Take another possibility. Since all these entities have their own mutual funds, which in turn invest in most blue-chips, if UTI Mutual decides to aggressively purchase some stocks which also dominate the portfolios of some of the mutual funds sponsored by UTIs sponsors, then again eyebrows are bound to be raised and questions asked about the sanctity of such investments. This is because aggressive purchases by UTI Mutual may result in propping up the market prices of these blue-chips which, in turn, will bolster the net asset values (NAVs) of the funds sponsored by UTIs sponsor banks. The point, therefore, is, whether or not there is any wrongdoing, questions may still be asked about the sanctity of UTI Mutuals investment decisions either way.

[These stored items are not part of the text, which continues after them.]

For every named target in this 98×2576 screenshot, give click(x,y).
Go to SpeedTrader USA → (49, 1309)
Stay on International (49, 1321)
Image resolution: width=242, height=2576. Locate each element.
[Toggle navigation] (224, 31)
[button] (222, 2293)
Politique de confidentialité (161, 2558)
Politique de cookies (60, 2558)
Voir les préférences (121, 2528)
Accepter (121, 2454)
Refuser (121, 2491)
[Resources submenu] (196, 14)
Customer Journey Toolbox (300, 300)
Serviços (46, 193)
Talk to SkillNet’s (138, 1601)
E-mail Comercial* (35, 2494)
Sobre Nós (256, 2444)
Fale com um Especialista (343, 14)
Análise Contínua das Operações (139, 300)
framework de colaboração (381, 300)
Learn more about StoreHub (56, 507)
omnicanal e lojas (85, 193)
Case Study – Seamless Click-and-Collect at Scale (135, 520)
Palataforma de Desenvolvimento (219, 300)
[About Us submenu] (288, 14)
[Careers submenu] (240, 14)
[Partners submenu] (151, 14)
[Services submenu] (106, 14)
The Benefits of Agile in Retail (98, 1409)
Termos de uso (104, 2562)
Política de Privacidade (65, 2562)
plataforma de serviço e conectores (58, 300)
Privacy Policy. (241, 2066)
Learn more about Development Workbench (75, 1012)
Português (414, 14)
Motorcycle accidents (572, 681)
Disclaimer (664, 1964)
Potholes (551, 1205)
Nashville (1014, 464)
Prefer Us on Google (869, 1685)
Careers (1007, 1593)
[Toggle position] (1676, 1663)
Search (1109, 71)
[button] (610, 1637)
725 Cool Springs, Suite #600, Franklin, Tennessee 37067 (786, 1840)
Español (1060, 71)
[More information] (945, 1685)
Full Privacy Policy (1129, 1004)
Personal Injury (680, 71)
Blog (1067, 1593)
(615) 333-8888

Anticipating this, the JPC has, commenting on UTI, pointed out in the section Future Role that the institutions chosen to sponsor UTI should be those that have not sponsored their own mutual funds. It has even said that in case this is not found feasible, the government should spell out in detail both through legislation and through policy guidelines as to how it proposes to insulate UTI-II from the inherent conflict of interest as regards these institutions. If the government is serious about restoring UTIs credibility through the newly formed UTI Mutual Fund, it should immediately address the issue of conflict of interest. The sponsors should also look for ways to address this problem if they are serious about UTI Mutual. Otherwise, the government would be better off bringing in other sponsors in the form of banks or institutions which dont come with excess baggage in the form of their own funds.